- Brief
Your task is to return the line containing "[Email] (742, 1094)" and each line after it through the end of the entries, exactly, with no other lines.

- Supplied records
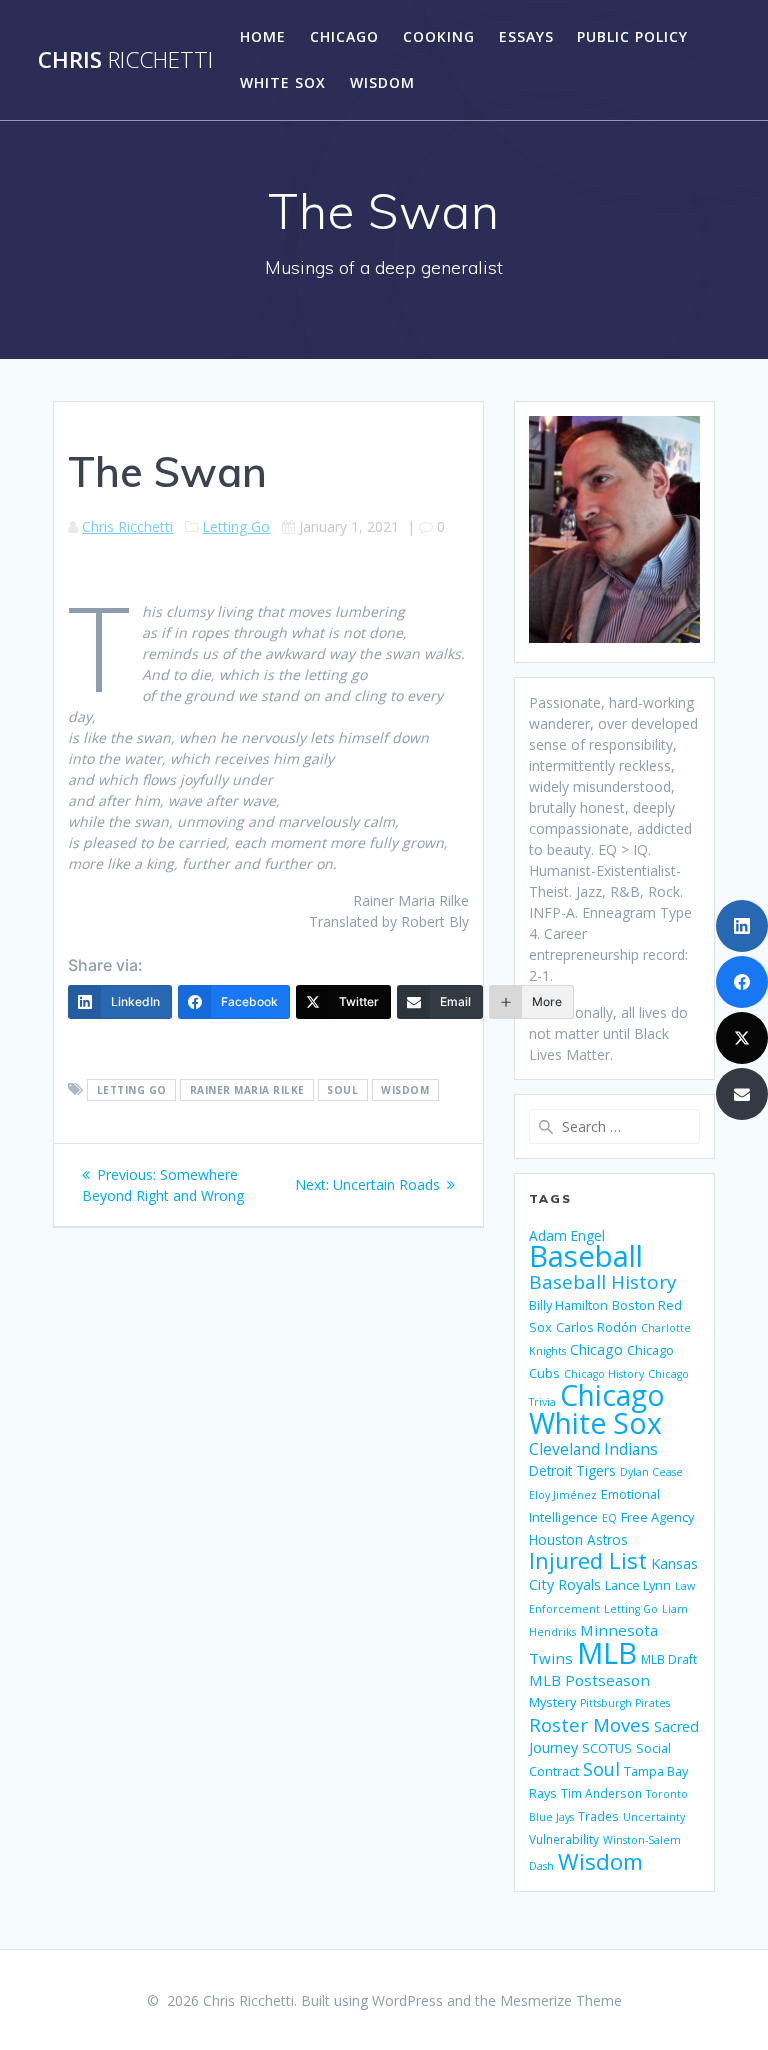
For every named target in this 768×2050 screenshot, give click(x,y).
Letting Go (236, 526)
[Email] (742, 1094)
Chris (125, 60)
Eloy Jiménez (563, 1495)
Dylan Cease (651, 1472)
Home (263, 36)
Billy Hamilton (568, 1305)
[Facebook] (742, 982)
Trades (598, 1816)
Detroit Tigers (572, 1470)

- Response to the exercise
[Email] (742, 1094)
Chris (125, 60)
Eloy Jiménez (563, 1495)
Dylan Cease (651, 1472)
Home (263, 36)
Billy Hamilton (568, 1305)
[Facebook] (742, 982)
Trades (598, 1816)
Detroit Tigers (572, 1470)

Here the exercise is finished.